Mark Bittman asks his readers for frugal food tips - skewed toward cooking with little or no equipment: Saving Money - Bitten - Dining & Wine - New York Times Blog.
Regular readers know to check my frugal food archive here, especially this roundup called Eating Well as The Markets Go to H***. Recipes archived on left side of blog also include many Lebanese frugal favorites.
Why haven't I blogged or commented about risotto and other rice pilaf variations? (because I'm not supposed to be blogging, I'm finishing 1st draft of my novel)
When I lived in a cold-water, heatless Avenue D flat a quarter century ago, I learned to make risotto from a pack of feral Swiss art students.

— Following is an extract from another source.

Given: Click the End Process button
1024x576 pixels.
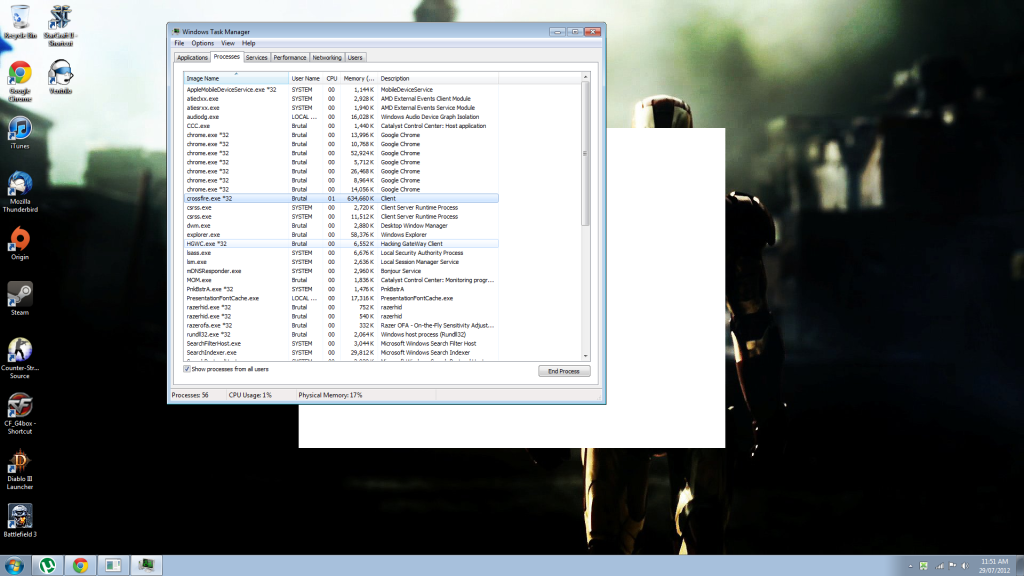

Later I took up with rather more refined Italians who were slumming amongst us bright, broke young things - baronets and contessas who produced less vulgar but no less frugal risotti under stark cooking conditions.
Moving on to Cairo, Egypt, to a moldering apartment with one hotplate and an unreliable fridge, I turned out risotto, braised chicken and/or vegetable stews using whatever we could get in the market. The current Cairo correspondent for the Economist magazine dined at my table more than once back then, when both of us were nobodies and not yet 21.

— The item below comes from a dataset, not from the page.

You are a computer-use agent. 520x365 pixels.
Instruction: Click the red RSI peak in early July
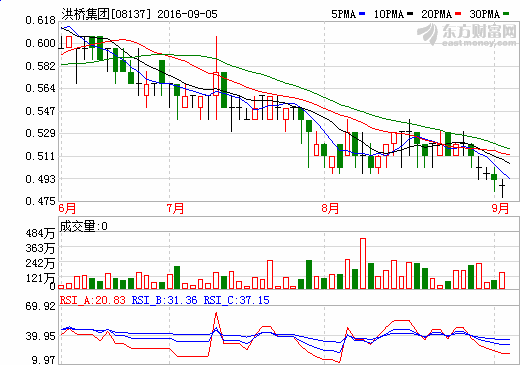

Every young person needs to know how to make risotto or rice pilaf and braised chicken. If you're no longer young but you want to stay home and eat well on a budget or in a spartan kitchen, add these items to your repertoire. Get the technique down and you won't need to use a written recipe - I never did.

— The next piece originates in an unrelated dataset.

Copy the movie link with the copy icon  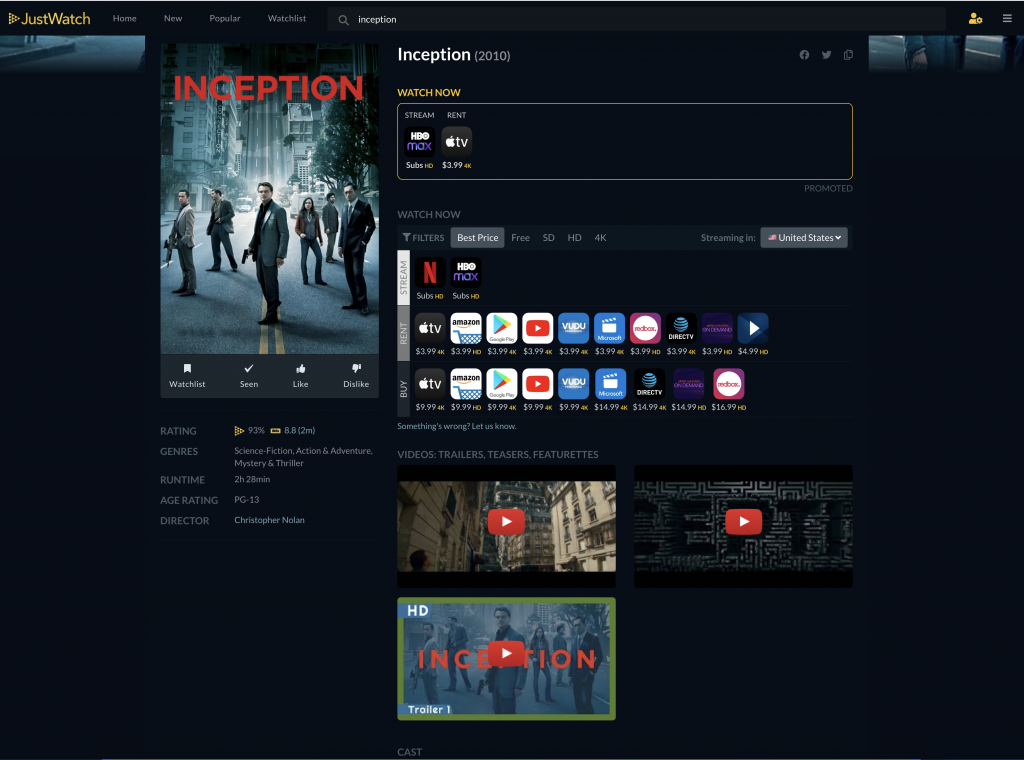click(x=848, y=55)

Check out the "simple" kitchen equipment list I compiled back in the Clinton era for a too-long farrago of everything you might possibly need. Then ditch it all for your hot plate, skillet, good knife, stew pot and cutting board. OK maybe you'll want a colander. And a coffee press. And...
I know, I'm not supposed to be blogging, I'm supposed to be writing those missing scenes in Chapter 6! You'll be happy to know that I'm right on target with my schedule and wrote two tiny scenes today, including one in which politics are discussed over ice cream in a Nabatiyeh patisserie, 1974.